Hi Wes, and welcome.
The first thing to do is to think on what you want the bike to be. Do you aim just to get it running or, at the other extreme, turn it into a show winning bike? Or maybe something in between. The first option will probably see you spending a little more than the bike is worth and the show winner will cost you far more than the value of the bike. I like to get my old bikes looking as original as I can but having some regard to the final cost. I'm happy to spend more than their value as I regard restoring bikes as entertainment rather than a commercial venture.
You need as much information as you can get. I like to get as many different workshop manuals as I can. A factory manual is nice, Haynes manuals are good, Clymers are OK but tend to be too generic. Look on eBay for these. Also look on eBay to see what new-old-stock parts are available and what you can get used. It's a common bike and there should be lots of stuff available. Sadly, the price of decent stuff has sky-rocketed of late.
You are fortunate as the chrome plated parts on your bike seem in reasonable shape, it should be possible to achieve a smart bike without spending a ridiculous amount. You will need to budget to replace all the rubber items as they will be age hardened and perished.

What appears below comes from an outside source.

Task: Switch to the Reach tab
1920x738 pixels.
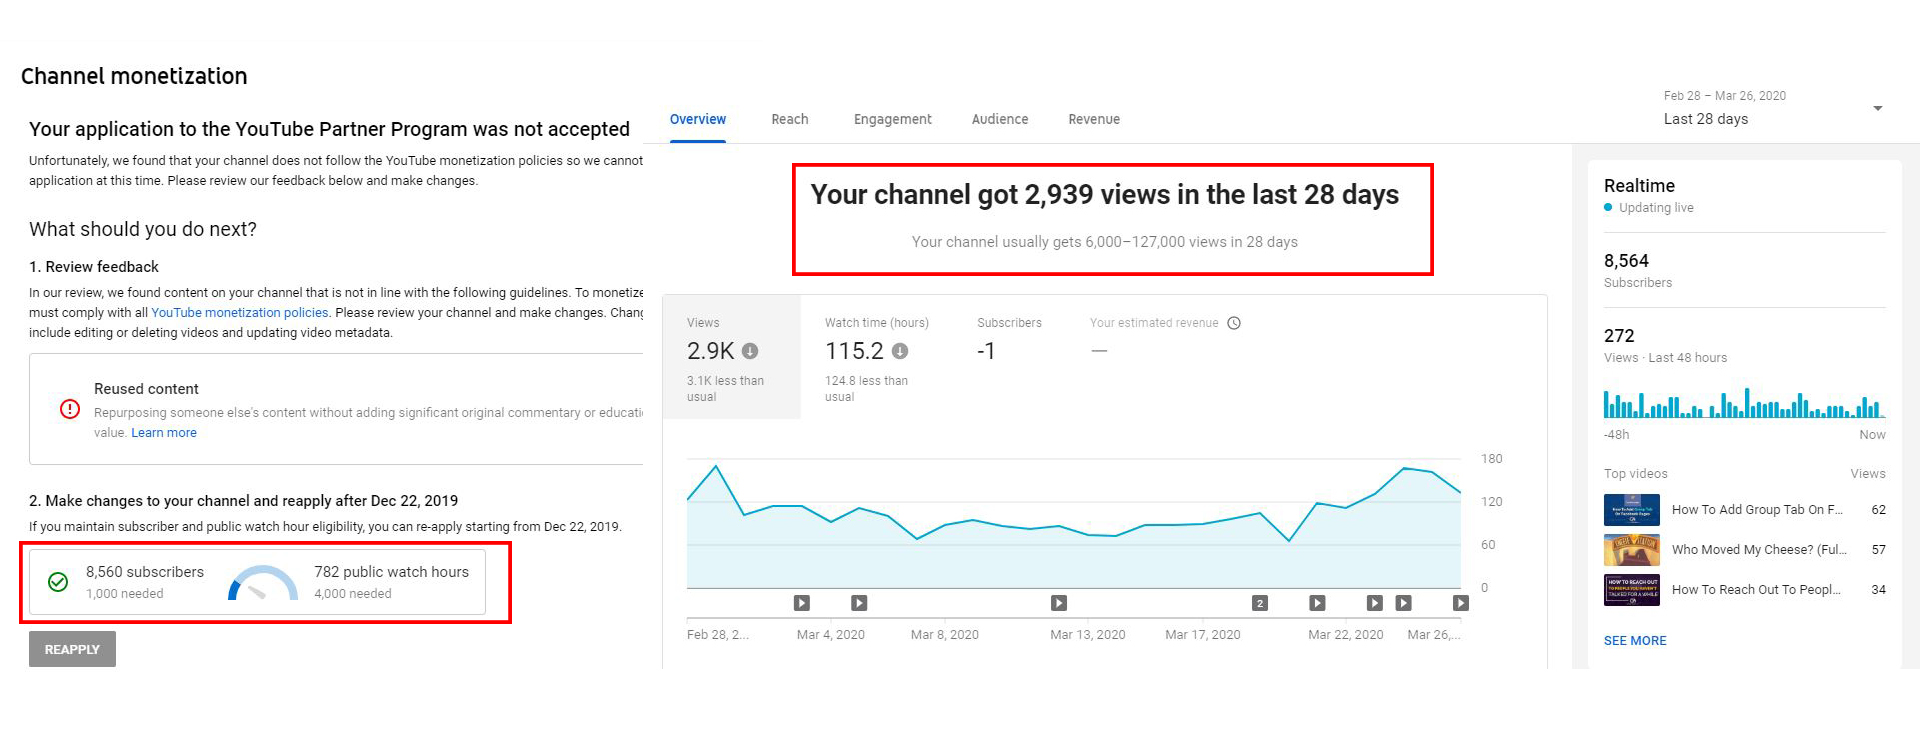Action: coord(789,119)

I would start by getting the bike running before you start spending too much. Cleaning the inside of the gas tank will probably be needed (it may need to be sealed if it is rusty but for now you should remove any debris), new fuel lines and an in-line filter would be good, a cleaned gas tap too. The carbs will most likely be in need of cleaning as the jets, particularly the pilots, tend to block easily. You need to unblock these physically, not just squirt carb cleaner at them. Problems with overflowing carbs due to worn/dirty needle jets and dodgy floats are commonplace.
Once you have dealt with the fuel system you should see if you have a spark at the plugs. Obviously you need a decent battery. Change the oil and give the camshaft a dose of fresh oil too, it will probably be dry. The oil filter bolt is known to be liable to lose its hexagon, you need a really good fitting socket on this.
You can now see if it runs and assess what you have and where you want to go from there. Good luck!